## Task to complete
Your answer should be the lines from the one with "You are a computer-use" to the end of the data below, both included, exact and free of pictures.

## Task data
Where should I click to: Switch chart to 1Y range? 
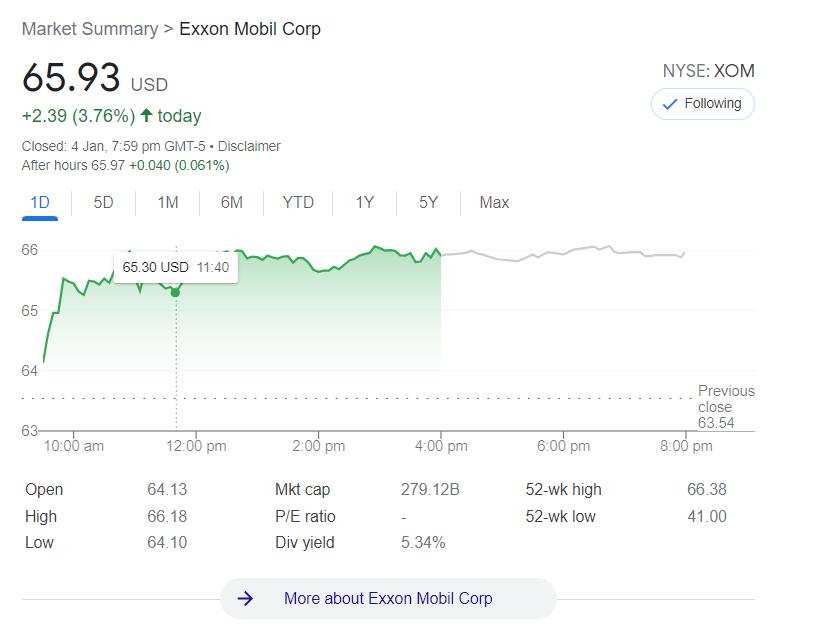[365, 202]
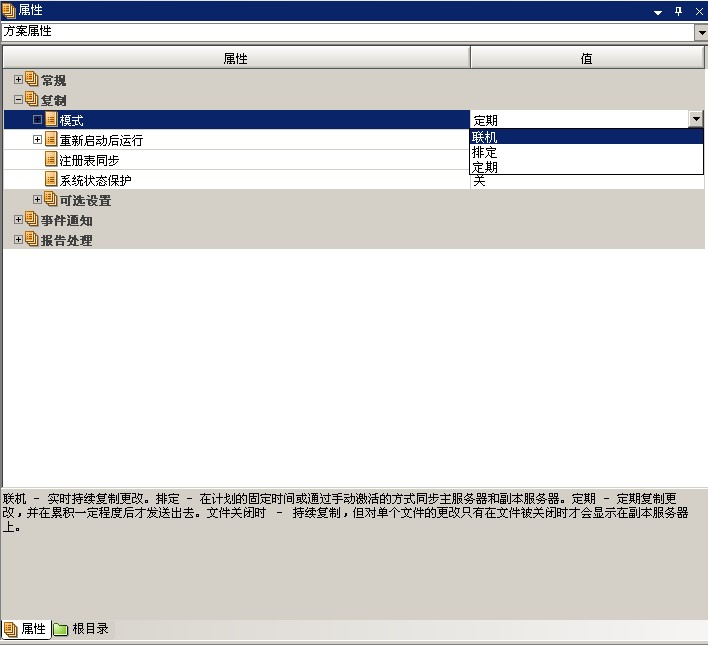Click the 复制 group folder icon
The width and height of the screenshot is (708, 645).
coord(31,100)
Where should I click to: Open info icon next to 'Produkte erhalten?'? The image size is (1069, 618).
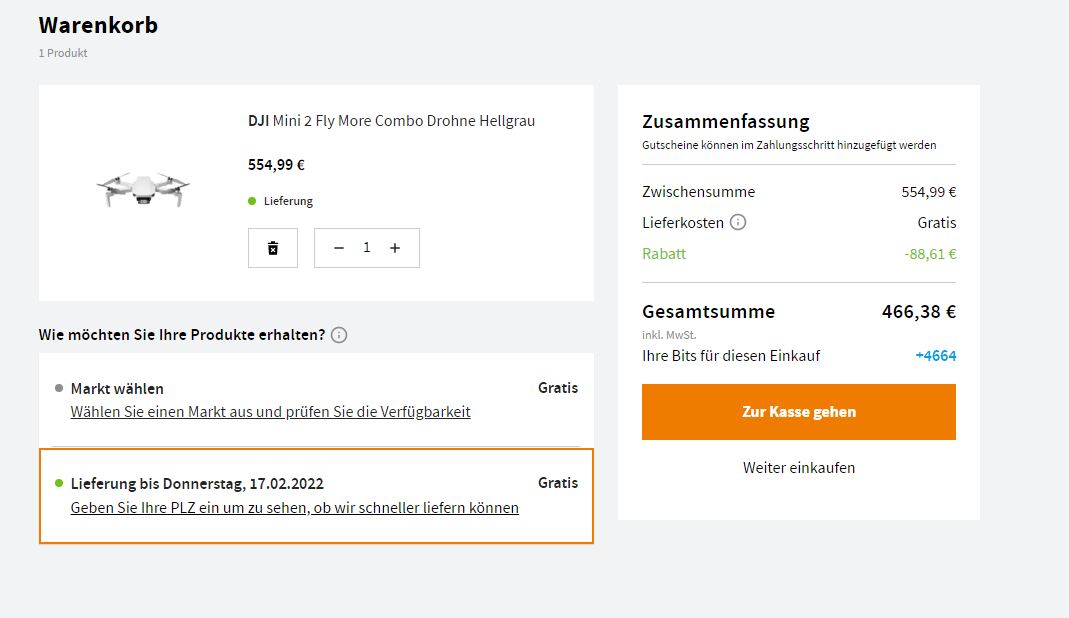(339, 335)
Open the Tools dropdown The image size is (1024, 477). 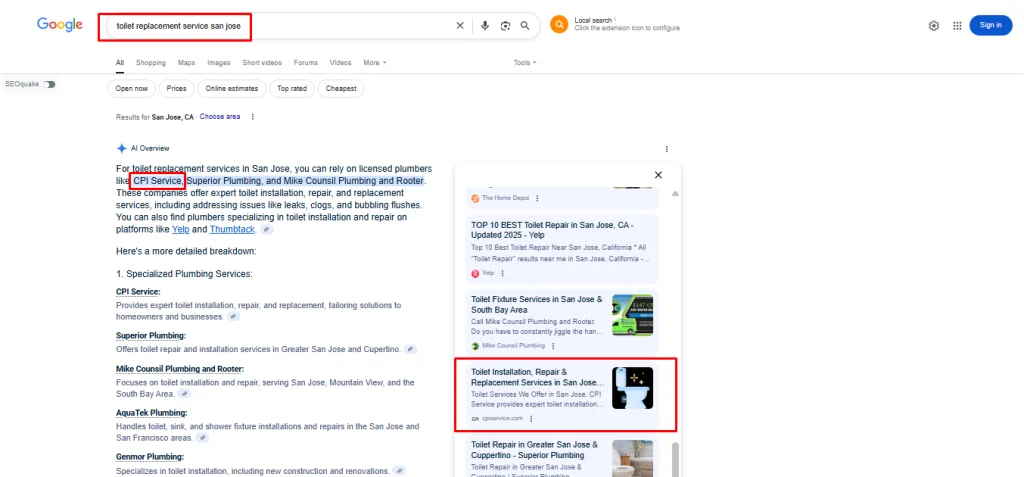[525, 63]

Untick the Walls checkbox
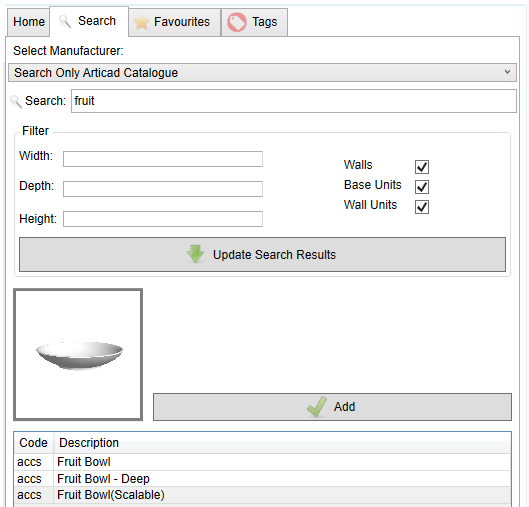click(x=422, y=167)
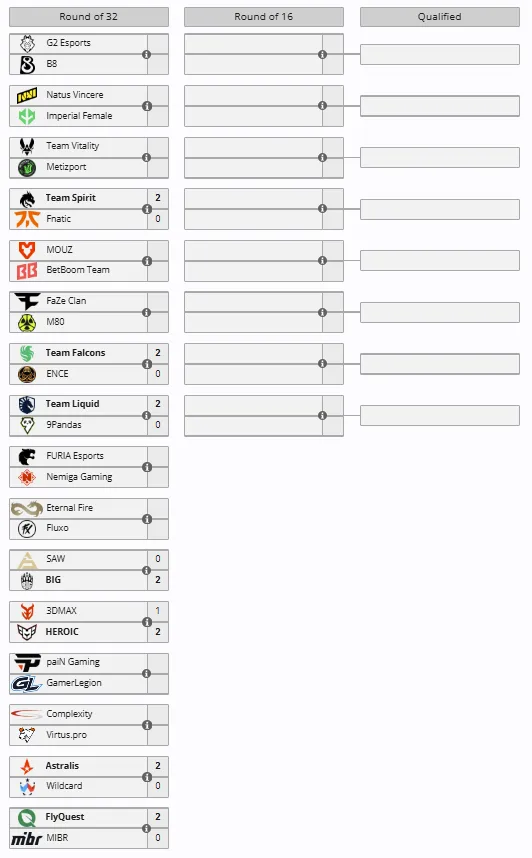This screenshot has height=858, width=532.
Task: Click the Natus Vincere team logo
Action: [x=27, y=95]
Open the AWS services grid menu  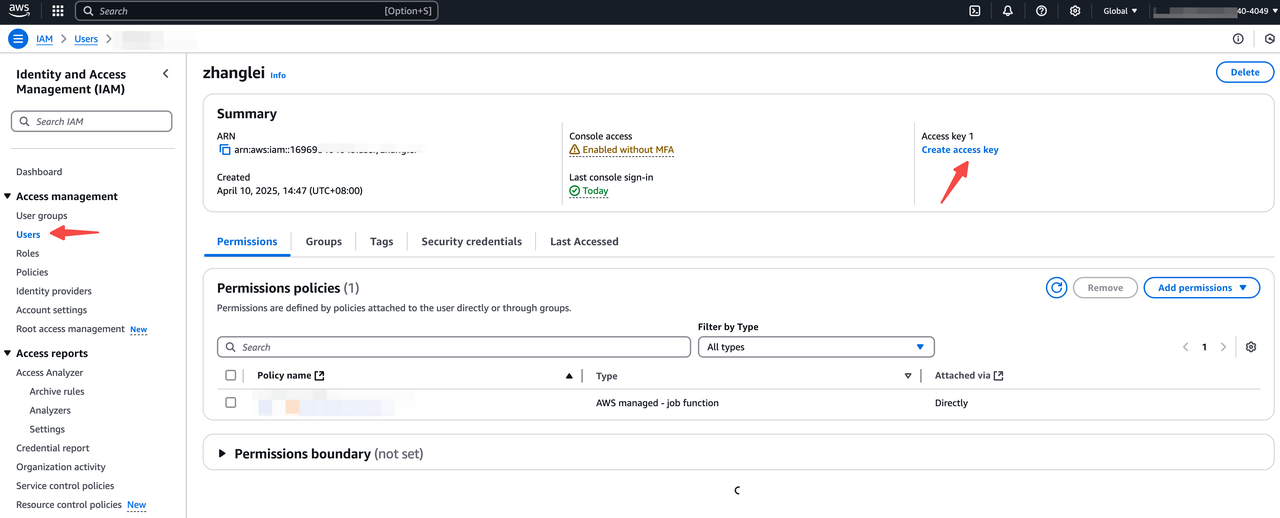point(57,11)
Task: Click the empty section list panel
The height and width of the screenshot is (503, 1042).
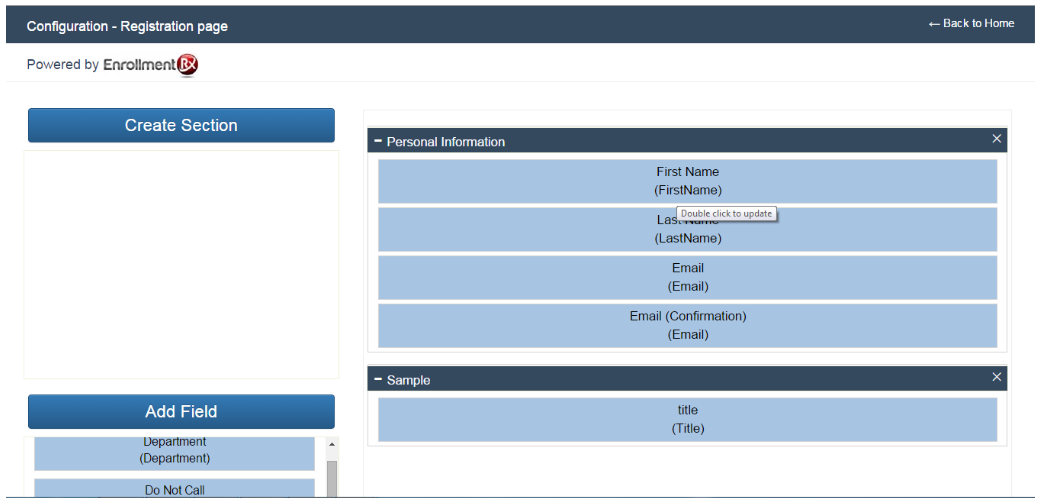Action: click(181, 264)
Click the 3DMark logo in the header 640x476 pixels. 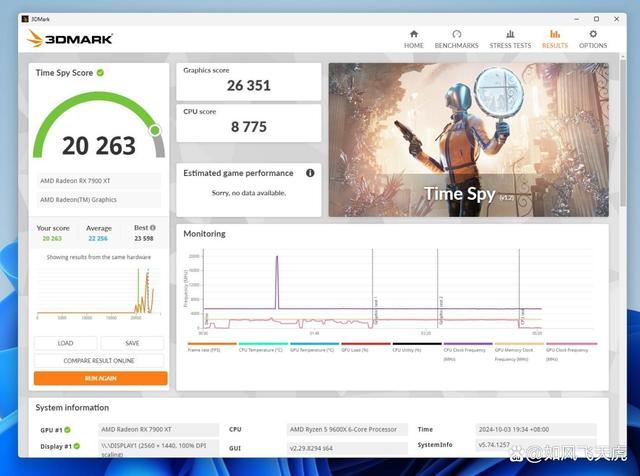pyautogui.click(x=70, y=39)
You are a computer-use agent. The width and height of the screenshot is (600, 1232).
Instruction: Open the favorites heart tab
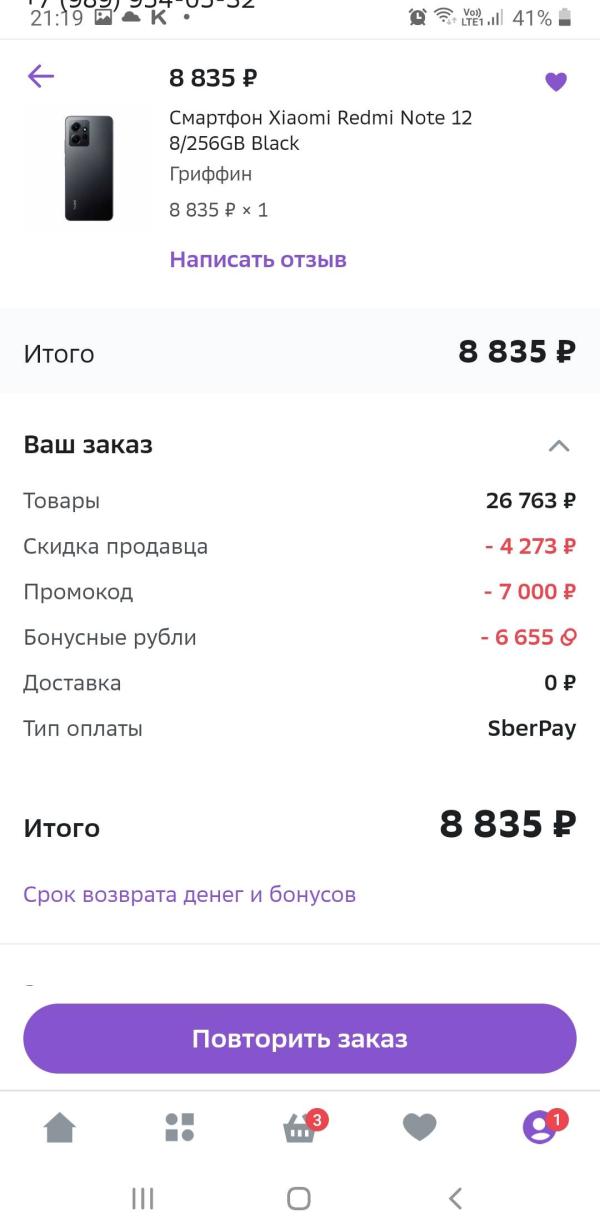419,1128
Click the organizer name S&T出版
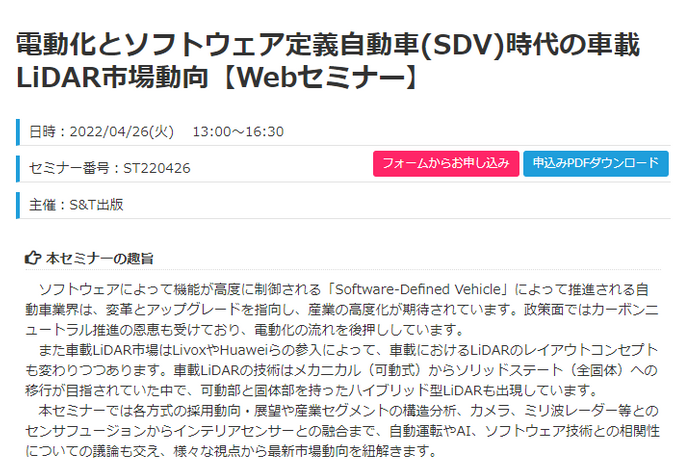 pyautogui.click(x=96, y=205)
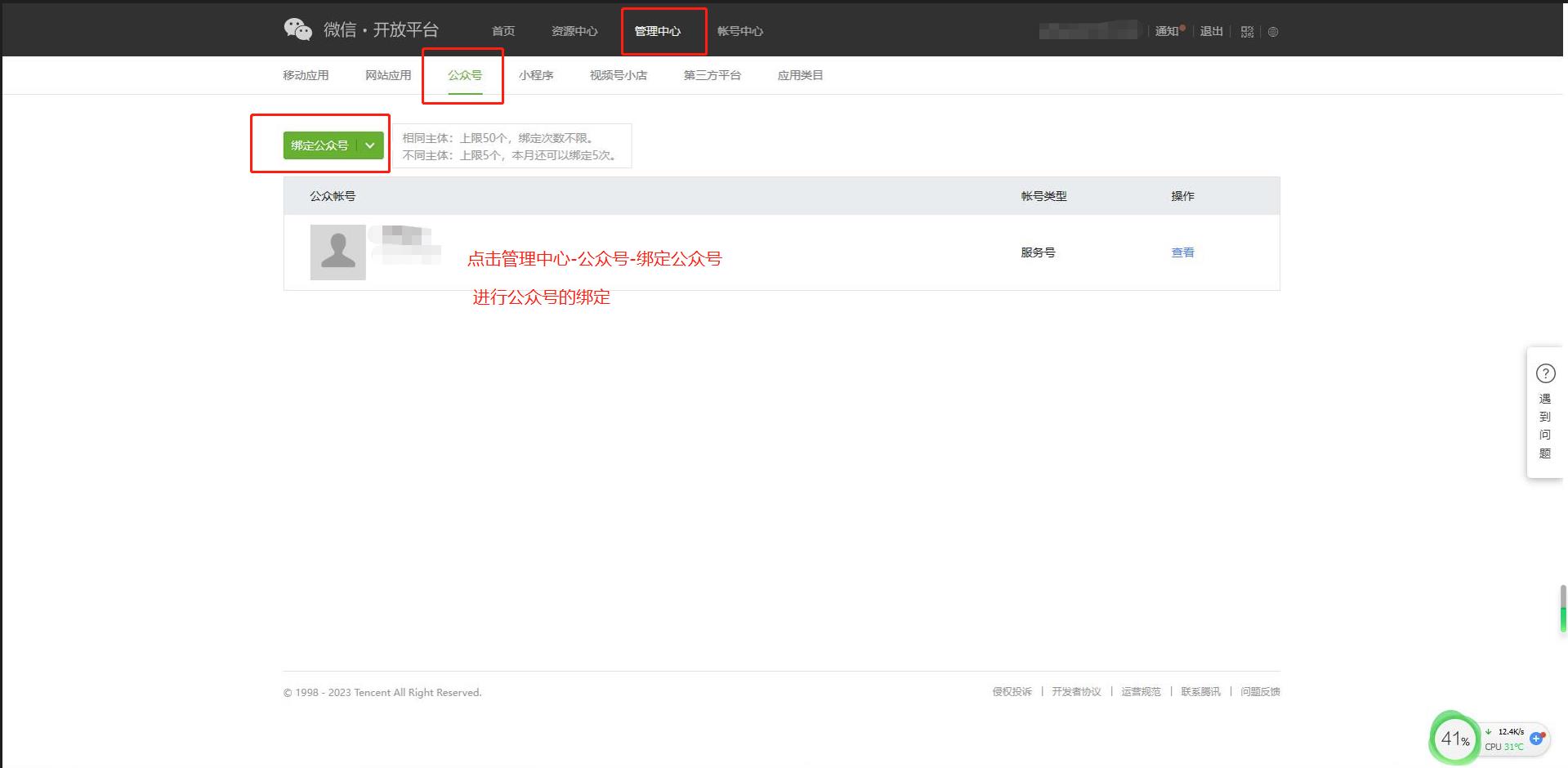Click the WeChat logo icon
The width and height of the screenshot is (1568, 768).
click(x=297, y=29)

## Reply
You are a computer-use agent. The width and height of the screenshot is (600, 1232).
Instruction: Open the favorites heart tab
419,1128
Click the organizer name S&T出版
 pyautogui.click(x=96, y=205)
Click the WeChat logo icon
The width and height of the screenshot is (1568, 768).
click(x=297, y=29)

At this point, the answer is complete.